_Required action_.
Quote the material below exactly as written, from the first line to the line that holds "Lost Princess Necklace in Blue (267, 1196)", endpoints included.

_Given entries_.
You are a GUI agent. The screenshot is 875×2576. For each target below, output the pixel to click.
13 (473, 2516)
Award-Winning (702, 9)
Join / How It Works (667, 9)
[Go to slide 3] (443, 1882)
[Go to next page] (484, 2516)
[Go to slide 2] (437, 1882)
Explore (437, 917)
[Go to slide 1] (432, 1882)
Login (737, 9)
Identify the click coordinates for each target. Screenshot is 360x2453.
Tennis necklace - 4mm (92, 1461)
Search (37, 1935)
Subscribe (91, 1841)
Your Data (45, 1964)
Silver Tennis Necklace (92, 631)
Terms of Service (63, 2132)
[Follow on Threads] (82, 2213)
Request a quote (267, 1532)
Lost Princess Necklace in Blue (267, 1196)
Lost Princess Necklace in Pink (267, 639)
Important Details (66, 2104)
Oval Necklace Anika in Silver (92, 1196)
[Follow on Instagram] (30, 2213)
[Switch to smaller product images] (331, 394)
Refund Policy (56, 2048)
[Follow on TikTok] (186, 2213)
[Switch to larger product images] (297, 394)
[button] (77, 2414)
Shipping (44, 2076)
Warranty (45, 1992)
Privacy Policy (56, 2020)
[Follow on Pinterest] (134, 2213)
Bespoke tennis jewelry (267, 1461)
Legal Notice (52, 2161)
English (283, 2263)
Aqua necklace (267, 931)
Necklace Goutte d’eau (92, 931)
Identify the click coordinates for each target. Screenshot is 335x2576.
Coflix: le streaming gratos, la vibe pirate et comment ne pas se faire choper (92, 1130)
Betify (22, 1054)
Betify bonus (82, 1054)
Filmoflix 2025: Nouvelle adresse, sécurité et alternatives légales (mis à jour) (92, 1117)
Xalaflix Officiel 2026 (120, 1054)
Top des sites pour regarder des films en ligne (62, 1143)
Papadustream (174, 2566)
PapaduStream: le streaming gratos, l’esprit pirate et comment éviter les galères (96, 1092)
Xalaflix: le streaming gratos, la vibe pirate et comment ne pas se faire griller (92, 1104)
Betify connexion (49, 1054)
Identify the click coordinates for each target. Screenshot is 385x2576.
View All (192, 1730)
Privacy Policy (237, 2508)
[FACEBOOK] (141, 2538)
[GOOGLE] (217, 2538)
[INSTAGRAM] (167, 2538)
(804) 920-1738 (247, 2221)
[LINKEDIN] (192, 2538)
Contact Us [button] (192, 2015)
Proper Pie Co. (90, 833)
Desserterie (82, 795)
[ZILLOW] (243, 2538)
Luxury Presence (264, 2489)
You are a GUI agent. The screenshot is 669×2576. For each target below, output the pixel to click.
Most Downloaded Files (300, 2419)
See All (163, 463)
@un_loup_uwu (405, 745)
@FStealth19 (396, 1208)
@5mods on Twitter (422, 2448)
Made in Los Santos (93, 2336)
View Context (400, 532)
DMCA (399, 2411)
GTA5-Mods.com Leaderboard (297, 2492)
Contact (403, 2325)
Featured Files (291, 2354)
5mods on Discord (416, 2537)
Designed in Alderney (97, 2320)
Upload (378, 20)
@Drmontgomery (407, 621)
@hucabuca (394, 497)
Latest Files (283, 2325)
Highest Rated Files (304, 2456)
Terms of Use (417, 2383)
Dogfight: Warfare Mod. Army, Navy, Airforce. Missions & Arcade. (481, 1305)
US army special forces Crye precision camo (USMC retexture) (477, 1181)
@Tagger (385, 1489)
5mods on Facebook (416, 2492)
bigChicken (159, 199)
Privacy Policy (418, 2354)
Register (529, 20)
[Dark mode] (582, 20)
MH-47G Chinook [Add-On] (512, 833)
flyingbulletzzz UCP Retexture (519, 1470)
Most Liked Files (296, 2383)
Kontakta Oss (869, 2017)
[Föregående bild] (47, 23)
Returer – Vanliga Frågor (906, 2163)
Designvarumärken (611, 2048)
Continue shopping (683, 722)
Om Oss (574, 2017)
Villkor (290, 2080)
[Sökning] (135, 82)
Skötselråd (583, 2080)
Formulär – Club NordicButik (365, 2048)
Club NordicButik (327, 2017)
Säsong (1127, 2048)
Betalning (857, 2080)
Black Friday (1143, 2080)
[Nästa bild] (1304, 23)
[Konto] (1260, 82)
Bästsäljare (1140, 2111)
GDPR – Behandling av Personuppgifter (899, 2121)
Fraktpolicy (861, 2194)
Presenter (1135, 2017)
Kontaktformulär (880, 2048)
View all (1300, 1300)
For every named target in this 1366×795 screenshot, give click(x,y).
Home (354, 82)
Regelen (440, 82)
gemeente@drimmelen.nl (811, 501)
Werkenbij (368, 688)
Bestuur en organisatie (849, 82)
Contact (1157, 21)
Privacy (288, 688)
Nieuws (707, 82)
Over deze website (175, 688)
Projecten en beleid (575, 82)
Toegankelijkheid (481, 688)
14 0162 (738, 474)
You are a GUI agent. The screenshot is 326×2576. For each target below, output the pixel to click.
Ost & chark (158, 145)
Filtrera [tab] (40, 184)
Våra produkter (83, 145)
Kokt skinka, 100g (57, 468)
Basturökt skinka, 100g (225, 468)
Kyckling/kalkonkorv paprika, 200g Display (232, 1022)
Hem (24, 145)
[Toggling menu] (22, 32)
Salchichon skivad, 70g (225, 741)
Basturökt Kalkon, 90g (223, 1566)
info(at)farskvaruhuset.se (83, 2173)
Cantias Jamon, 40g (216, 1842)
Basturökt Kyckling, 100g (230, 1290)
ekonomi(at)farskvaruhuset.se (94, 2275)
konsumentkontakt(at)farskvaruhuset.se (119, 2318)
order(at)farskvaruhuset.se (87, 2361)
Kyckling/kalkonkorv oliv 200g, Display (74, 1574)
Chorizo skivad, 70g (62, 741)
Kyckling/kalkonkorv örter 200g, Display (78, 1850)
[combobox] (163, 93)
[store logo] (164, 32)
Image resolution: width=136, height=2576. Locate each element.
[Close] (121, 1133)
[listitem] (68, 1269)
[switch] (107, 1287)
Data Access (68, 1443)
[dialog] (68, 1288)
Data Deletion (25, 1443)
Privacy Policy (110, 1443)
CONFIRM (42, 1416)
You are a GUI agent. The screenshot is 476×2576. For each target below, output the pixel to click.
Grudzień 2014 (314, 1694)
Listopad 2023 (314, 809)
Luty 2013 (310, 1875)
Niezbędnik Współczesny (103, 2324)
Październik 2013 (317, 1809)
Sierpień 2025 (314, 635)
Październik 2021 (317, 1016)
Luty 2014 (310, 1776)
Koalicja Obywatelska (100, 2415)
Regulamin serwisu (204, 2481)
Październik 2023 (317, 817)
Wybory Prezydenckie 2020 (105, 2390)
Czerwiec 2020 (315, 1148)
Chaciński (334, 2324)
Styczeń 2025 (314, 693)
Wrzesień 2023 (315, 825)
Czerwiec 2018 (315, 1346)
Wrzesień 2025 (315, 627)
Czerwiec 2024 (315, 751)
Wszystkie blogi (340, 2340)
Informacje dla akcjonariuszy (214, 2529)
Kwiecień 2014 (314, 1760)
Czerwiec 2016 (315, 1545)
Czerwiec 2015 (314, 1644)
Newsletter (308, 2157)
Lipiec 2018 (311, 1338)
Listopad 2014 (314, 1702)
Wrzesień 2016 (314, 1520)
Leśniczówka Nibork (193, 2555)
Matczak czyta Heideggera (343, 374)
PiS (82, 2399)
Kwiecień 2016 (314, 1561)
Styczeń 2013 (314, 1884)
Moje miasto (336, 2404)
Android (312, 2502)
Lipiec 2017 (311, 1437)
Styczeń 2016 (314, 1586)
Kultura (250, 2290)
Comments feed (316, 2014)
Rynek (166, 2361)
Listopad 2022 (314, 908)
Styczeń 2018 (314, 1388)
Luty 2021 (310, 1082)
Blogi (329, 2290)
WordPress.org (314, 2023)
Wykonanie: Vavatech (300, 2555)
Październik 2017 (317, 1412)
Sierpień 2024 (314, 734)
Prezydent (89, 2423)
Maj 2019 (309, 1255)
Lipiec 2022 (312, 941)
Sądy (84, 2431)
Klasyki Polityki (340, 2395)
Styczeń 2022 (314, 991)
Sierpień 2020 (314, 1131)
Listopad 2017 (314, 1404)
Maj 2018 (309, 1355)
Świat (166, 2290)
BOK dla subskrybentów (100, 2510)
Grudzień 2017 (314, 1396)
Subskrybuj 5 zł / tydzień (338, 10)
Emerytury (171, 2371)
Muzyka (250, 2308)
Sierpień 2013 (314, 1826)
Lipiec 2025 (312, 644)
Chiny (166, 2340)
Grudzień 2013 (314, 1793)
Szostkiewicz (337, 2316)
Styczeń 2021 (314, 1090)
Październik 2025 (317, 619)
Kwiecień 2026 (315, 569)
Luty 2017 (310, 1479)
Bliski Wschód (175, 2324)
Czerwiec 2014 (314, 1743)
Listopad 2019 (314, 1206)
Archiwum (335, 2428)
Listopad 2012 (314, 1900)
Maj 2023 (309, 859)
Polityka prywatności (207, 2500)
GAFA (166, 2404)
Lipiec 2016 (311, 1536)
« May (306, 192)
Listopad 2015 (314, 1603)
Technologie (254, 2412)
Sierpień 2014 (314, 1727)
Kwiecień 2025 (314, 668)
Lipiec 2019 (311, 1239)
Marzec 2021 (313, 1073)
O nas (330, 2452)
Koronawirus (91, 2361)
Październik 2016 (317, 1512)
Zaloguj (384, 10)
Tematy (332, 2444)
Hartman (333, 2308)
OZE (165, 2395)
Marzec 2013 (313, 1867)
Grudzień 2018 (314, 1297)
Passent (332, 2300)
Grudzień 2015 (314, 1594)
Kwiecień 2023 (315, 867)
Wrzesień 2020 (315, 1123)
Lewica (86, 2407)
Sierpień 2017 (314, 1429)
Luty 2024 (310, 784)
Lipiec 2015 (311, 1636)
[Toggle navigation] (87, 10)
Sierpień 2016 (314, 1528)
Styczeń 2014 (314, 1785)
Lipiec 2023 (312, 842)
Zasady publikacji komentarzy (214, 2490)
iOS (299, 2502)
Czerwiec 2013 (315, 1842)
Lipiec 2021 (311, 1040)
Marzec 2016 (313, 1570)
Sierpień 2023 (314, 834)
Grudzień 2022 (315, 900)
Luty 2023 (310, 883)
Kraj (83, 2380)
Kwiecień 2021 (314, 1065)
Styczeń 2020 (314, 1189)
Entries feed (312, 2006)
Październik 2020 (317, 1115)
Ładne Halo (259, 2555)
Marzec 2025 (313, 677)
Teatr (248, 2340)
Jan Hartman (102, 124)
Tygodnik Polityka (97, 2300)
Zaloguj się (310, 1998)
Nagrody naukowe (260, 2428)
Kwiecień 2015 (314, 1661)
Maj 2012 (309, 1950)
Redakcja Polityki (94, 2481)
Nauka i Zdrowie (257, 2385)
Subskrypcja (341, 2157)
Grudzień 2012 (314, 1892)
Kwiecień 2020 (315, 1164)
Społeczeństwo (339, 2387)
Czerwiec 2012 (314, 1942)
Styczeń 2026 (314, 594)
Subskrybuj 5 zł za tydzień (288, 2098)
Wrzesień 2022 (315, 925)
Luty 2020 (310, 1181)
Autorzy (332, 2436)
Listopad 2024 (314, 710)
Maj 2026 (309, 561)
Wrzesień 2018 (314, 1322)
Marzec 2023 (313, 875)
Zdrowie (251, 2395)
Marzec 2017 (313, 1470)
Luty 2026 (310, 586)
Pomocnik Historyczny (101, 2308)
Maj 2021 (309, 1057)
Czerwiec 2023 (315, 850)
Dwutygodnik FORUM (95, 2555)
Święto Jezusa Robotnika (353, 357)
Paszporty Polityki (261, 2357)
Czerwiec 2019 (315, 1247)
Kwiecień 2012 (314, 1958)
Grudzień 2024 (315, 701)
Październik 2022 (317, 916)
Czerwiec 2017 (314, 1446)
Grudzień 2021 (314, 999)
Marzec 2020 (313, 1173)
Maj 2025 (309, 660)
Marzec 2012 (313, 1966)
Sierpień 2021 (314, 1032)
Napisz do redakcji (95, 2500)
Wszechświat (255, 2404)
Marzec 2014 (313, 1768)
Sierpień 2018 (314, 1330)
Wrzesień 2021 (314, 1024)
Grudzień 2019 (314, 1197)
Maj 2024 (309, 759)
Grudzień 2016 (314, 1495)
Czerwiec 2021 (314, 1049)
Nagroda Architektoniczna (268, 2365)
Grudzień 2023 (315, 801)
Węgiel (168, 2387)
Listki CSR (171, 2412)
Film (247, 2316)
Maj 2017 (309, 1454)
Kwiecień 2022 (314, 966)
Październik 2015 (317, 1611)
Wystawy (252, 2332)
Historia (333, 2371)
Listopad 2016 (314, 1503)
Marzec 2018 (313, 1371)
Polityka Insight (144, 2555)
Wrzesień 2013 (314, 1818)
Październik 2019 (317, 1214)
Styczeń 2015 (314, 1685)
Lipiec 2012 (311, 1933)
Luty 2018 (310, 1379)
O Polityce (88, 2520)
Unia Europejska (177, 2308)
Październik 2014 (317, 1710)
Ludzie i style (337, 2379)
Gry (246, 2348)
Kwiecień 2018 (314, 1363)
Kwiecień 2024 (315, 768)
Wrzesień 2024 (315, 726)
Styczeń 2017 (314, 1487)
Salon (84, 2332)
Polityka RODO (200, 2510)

_Reply_.
You are a GUI agent. The screenshot is 875×2576. For each target below, output the pixel to click.
13 (473, 2516)
Award-Winning (702, 9)
Join / How It Works (667, 9)
[Go to slide 3] (443, 1882)
[Go to next page] (484, 2516)
[Go to slide 2] (437, 1882)
Explore (437, 917)
[Go to slide 1] (432, 1882)
Login (737, 9)
Identify the click coordinates for each target. Screenshot is 360x2453.
Tennis necklace - 4mm (92, 1461)
Search (37, 1935)
Subscribe (91, 1841)
Your Data (45, 1964)
Silver Tennis Necklace (92, 631)
Terms of Service (63, 2132)
[Follow on Threads] (82, 2213)
Request a quote (267, 1532)
Lost Princess Necklace in Blue (267, 1196)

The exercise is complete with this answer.